On the sidelines of the APC presidential primary, there has been remarkable development in the northwestern state of Kebbi, which has the potential to bolster the fortunes of the PDP, in the weeks and months to come. Senate Majority Leader Yahaya Abdullahi and his counterpart from the same state who is also a ranking senator, Adamu Aliero, both decamped to the PDP. The two senators representing Kebbi North and Kebbi Central, respectively, cited the lack of internal democracy, “incompetence, imposition and violation of democratic norms, principles and practices” in the functioning of the APC, as reasons for the defection. That such prominent politicians can switch to the PDP at a time like this, presupposes their belief in the mechanics and operations of the main opposition party.

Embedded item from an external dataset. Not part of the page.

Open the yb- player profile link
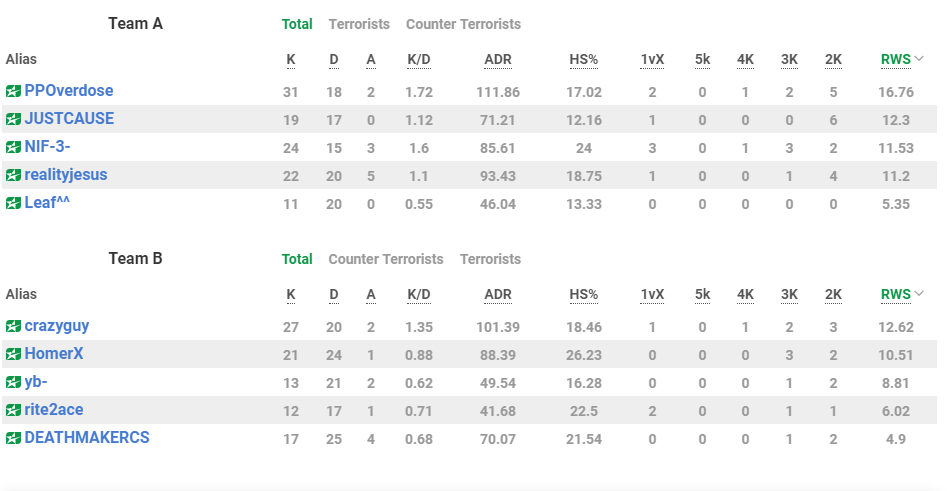 (x=36, y=382)
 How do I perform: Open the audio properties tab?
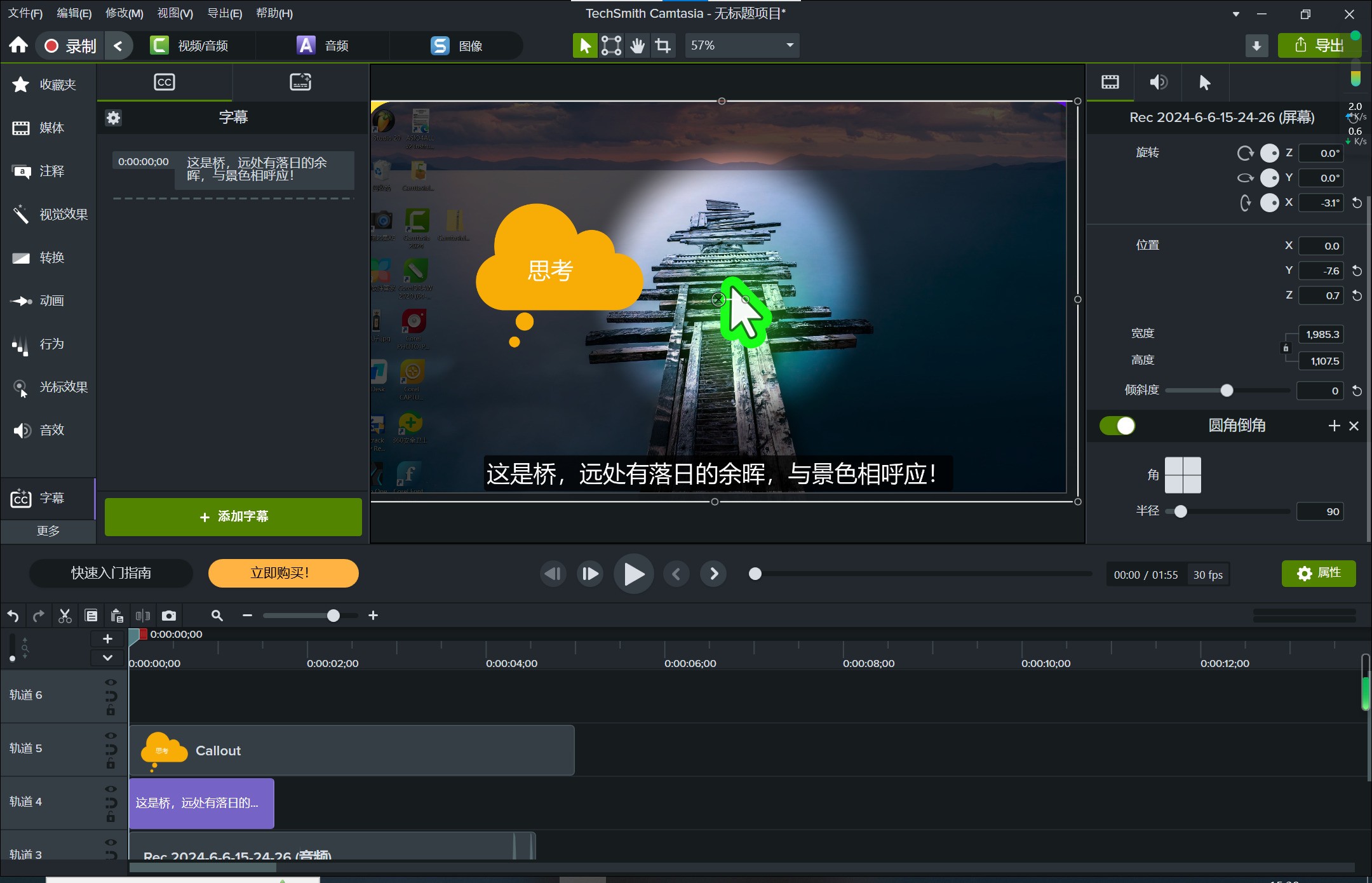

Nigerians are eagerly anticipating the fearsome resurgence of the PDP, to provide the desired alternative to the stifling and stifling leadership of the APC, as these seven long years have witnessed. Many have referred to Nigeria’s pitiful experiences as a modern “King Pharaoh” regime. The PDP must abandon its penchant for inertia and negligence to seize this moment with all seriousness, commitment and ingenuity, to grant Nigeria a long desired new dawn. Public sentiment is on the side of the PDP, the oldest and most entrenched of today’s political vehicles, to lead the march to the proverbial Canaan.
Olusunle, PhD, a poet, journalist, author and academic, is a member of the Nigerian Publishers Guild (NGE.)